Task description | Return all of the records below verbatim.

Data for the task |
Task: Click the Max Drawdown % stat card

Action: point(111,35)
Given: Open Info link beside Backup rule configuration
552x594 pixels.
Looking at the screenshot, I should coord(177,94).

Answer for the task |
Task: Click the Max Drawdown % stat card

Action: point(111,35)
Given: Open Info link beside Backup rule configuration
552x594 pixels.
Looking at the screenshot, I should coord(177,94).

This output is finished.